Saved entries:
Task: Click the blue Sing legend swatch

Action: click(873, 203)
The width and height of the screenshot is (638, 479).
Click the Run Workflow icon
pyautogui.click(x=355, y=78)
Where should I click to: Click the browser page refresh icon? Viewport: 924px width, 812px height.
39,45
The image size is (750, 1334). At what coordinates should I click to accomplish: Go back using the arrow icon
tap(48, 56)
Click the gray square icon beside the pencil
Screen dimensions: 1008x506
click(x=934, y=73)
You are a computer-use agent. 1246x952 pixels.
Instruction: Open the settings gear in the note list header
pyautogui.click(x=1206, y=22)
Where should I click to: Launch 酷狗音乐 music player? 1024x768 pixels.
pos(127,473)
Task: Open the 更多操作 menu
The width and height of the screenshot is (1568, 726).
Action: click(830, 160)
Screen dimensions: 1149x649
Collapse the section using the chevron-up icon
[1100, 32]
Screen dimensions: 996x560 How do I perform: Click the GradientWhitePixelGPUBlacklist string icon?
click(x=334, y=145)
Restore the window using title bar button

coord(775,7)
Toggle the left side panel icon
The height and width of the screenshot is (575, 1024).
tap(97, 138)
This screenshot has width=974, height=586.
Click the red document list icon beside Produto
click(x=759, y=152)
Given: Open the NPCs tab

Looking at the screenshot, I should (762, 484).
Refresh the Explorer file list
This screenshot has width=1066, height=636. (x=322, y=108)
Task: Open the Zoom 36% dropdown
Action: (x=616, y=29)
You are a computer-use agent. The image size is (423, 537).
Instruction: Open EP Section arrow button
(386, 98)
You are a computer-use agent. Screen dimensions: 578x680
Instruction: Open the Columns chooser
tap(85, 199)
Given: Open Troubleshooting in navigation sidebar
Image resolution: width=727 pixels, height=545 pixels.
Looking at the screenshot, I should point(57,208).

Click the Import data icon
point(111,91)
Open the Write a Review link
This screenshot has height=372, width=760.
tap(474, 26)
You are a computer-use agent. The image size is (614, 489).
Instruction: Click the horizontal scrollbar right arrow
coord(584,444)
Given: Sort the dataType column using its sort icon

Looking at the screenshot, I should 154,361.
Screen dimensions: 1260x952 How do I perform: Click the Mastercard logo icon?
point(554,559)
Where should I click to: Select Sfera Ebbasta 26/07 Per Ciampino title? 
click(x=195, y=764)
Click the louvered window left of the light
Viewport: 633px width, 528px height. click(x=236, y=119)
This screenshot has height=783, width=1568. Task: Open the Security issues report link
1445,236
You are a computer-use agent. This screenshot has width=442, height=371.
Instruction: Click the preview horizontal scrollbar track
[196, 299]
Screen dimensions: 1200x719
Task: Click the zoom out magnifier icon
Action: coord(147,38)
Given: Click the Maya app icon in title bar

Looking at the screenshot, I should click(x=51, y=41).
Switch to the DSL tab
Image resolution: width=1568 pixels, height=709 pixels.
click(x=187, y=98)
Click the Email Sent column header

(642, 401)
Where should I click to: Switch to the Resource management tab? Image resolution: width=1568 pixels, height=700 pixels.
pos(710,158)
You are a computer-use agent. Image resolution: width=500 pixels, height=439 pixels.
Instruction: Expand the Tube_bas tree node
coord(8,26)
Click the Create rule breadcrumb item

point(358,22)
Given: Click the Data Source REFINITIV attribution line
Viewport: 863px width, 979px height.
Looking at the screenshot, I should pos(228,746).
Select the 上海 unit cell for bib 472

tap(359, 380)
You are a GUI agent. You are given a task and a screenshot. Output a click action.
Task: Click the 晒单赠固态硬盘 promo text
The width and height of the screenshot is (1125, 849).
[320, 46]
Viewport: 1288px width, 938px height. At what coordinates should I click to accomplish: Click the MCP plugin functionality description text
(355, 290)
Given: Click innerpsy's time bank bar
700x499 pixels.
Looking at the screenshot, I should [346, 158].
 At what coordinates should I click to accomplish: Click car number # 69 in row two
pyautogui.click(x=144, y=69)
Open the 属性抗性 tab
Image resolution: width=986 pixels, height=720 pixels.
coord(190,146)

Assignment => The expected answer is a copy of each line in the records that holds the word "computer".

Written solution =>
You are a computer-use agent. 1246x952 pixels.
You are a computer-use agent. The image size is (423, 537).
You are a computer-use agent. Screen dimensions: 578x680
You are a computer-use agent. The image size is (614, 489).
You are a computer-use agent. This screenshot has width=442, height=371.
You are a computer-use agent. Image resolution: width=500 pixels, height=439 pixels.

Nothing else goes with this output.